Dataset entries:
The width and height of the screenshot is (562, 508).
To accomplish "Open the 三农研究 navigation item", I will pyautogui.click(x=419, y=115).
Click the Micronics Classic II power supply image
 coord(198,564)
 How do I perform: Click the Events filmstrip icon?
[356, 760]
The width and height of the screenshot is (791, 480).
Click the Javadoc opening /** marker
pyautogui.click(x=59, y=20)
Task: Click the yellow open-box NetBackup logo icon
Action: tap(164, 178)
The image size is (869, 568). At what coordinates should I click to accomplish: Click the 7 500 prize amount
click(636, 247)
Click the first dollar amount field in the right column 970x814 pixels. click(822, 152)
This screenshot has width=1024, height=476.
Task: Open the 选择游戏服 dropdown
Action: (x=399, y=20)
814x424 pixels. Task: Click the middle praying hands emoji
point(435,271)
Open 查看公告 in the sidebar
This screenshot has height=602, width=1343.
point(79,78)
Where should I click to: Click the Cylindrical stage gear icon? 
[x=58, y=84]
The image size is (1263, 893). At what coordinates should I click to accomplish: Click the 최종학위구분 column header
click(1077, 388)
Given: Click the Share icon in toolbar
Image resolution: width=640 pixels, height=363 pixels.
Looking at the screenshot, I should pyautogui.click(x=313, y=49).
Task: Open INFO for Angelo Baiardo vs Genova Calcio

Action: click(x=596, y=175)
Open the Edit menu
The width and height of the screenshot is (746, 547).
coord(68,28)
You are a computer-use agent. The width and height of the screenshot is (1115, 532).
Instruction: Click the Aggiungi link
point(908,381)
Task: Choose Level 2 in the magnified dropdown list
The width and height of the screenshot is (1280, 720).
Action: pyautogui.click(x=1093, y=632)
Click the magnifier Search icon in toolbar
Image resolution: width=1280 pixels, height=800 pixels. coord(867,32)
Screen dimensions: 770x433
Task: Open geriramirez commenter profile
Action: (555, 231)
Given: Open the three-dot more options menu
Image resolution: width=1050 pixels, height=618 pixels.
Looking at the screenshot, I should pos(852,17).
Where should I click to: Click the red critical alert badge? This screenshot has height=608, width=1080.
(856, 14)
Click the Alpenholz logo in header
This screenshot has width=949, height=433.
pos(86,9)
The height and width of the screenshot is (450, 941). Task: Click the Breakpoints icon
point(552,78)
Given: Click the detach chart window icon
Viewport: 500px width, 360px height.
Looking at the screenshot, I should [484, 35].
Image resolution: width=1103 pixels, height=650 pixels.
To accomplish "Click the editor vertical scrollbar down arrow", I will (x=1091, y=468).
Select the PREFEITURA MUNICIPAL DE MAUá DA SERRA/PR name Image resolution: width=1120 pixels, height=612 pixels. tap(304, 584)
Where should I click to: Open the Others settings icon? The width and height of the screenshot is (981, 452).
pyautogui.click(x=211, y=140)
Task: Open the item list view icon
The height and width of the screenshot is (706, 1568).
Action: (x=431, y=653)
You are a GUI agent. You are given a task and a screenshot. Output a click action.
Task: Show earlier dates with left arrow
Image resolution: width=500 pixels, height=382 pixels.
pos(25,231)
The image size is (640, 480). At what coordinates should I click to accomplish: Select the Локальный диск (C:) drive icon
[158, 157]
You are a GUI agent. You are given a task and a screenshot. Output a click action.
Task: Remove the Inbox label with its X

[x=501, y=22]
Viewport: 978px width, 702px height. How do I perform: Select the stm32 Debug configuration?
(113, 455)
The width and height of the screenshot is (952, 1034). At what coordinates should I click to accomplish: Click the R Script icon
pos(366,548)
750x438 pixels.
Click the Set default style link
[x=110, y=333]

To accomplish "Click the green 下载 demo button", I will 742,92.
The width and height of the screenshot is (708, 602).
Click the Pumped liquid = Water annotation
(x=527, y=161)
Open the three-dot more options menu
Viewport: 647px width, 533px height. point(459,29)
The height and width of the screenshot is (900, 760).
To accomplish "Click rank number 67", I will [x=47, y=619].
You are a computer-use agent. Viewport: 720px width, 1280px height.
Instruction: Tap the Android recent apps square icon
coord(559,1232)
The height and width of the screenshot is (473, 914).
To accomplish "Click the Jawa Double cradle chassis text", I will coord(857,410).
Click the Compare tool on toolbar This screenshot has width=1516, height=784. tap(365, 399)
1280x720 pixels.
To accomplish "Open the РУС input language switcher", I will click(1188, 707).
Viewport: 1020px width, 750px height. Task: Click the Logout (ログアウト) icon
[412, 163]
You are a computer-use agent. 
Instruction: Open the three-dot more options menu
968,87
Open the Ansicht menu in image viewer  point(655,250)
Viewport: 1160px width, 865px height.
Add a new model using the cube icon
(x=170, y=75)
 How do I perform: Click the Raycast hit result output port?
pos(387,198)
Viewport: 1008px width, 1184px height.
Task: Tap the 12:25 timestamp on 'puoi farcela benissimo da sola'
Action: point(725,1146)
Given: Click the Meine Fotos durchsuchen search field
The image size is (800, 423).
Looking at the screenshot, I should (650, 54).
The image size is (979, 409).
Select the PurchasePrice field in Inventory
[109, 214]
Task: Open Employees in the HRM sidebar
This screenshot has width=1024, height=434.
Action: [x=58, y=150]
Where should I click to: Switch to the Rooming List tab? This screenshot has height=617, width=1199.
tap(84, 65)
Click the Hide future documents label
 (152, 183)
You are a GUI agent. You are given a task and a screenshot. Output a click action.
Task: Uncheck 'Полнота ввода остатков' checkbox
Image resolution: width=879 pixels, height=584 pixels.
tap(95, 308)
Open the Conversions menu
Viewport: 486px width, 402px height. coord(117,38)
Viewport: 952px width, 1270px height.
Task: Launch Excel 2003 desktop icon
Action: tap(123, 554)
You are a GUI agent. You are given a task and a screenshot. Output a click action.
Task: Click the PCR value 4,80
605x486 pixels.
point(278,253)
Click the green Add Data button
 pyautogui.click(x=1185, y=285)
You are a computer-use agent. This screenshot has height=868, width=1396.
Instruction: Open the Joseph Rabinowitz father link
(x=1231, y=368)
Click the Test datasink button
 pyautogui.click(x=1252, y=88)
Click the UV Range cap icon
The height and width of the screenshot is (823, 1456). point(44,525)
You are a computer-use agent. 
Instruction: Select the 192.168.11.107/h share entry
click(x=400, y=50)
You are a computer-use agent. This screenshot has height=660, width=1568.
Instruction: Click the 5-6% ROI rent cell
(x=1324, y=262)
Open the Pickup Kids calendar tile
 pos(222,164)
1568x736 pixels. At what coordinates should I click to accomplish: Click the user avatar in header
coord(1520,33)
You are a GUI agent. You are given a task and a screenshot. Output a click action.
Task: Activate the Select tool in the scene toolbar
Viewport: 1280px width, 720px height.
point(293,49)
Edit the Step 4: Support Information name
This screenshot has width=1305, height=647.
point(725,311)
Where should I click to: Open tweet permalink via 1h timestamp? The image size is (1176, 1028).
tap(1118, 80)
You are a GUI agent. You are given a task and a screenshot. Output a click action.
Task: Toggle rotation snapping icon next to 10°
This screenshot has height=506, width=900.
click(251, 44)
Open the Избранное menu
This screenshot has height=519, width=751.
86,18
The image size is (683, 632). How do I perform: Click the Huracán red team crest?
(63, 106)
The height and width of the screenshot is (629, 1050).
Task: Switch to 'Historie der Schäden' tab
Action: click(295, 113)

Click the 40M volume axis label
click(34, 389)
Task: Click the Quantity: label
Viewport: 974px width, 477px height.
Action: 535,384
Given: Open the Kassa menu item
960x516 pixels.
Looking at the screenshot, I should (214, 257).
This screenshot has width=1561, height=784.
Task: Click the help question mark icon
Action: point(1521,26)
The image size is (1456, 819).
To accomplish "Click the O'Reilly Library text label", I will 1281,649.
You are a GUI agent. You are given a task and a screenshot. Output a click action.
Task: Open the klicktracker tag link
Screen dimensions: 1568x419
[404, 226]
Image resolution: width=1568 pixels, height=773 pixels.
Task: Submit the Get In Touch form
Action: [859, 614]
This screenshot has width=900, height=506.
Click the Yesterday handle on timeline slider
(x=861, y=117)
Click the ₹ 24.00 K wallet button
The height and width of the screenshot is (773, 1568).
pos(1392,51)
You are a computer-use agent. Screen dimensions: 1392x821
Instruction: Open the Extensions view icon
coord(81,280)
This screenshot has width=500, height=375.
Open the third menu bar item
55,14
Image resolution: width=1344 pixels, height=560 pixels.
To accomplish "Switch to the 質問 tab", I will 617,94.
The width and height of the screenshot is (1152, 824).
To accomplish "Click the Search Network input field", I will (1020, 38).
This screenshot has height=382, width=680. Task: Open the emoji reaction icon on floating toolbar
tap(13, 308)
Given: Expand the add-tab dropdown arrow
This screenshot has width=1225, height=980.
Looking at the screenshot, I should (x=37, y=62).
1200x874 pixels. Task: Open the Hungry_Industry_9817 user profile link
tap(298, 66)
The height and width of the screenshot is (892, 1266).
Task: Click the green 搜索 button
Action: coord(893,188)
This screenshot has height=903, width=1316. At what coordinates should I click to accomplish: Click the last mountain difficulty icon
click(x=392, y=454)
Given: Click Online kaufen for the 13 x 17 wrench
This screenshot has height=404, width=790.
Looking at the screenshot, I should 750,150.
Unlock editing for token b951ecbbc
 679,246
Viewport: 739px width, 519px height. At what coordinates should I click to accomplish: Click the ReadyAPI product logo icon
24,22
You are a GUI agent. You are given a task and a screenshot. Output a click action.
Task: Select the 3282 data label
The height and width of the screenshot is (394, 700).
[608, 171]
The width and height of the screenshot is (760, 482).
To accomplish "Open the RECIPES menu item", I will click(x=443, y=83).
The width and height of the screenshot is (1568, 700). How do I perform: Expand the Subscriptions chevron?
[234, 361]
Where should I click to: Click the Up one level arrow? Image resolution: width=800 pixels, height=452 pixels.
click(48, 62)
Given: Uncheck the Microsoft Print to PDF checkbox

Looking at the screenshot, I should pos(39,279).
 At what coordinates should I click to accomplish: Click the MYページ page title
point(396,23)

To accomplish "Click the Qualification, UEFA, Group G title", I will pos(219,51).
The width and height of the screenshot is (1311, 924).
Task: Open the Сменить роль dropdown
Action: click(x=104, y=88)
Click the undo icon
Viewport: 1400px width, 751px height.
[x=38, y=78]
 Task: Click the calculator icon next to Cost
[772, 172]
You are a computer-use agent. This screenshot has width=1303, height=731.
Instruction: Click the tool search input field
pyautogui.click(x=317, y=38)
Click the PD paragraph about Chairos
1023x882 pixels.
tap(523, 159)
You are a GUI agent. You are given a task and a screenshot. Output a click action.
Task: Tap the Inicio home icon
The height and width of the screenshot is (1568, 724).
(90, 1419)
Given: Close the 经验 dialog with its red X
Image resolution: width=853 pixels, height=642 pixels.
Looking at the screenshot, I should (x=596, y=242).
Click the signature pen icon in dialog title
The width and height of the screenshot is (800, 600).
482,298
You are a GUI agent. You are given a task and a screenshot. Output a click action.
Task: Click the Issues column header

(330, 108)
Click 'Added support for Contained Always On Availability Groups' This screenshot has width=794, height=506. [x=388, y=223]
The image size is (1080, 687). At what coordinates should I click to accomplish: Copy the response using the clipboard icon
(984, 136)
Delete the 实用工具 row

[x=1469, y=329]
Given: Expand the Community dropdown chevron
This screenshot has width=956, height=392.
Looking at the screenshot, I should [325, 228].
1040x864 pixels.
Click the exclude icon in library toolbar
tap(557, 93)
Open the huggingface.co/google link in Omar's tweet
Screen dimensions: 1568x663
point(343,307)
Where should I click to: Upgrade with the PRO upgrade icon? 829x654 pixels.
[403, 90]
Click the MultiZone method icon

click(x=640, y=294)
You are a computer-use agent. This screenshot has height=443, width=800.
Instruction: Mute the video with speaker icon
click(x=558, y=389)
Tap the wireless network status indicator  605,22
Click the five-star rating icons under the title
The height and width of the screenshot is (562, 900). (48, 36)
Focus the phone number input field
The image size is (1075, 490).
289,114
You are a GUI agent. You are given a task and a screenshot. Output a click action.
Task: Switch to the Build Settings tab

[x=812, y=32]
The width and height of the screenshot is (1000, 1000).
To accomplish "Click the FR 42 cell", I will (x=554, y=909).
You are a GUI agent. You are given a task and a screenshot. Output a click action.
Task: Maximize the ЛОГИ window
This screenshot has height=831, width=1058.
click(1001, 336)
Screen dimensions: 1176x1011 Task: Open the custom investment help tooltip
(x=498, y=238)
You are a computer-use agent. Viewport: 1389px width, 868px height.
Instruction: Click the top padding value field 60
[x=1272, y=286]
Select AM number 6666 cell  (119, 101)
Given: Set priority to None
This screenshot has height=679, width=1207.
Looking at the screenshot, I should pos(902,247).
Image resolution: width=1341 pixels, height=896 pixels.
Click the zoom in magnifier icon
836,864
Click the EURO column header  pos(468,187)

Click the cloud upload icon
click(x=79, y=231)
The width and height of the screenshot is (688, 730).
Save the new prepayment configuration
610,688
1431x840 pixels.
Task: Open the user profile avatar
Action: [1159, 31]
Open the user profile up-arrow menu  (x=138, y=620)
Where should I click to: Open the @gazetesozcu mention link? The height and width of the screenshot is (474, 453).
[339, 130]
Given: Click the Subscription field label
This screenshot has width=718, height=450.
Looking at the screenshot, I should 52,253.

* WORK INSTRUCTIONS:
Starting with the line that contains "The width and height of the screenshot is (688, 730).", return every line through the last one of the records, exactly as written.

* ANSWER:
The width and height of the screenshot is (688, 730).
Save the new prepayment configuration
610,688
1431x840 pixels.
Task: Open the user profile avatar
Action: [1159, 31]
Open the user profile up-arrow menu  (x=138, y=620)
Where should I click to: Open the @gazetesozcu mention link? The height and width of the screenshot is (474, 453).
[339, 130]
Given: Click the Subscription field label
This screenshot has width=718, height=450.
Looking at the screenshot, I should 52,253.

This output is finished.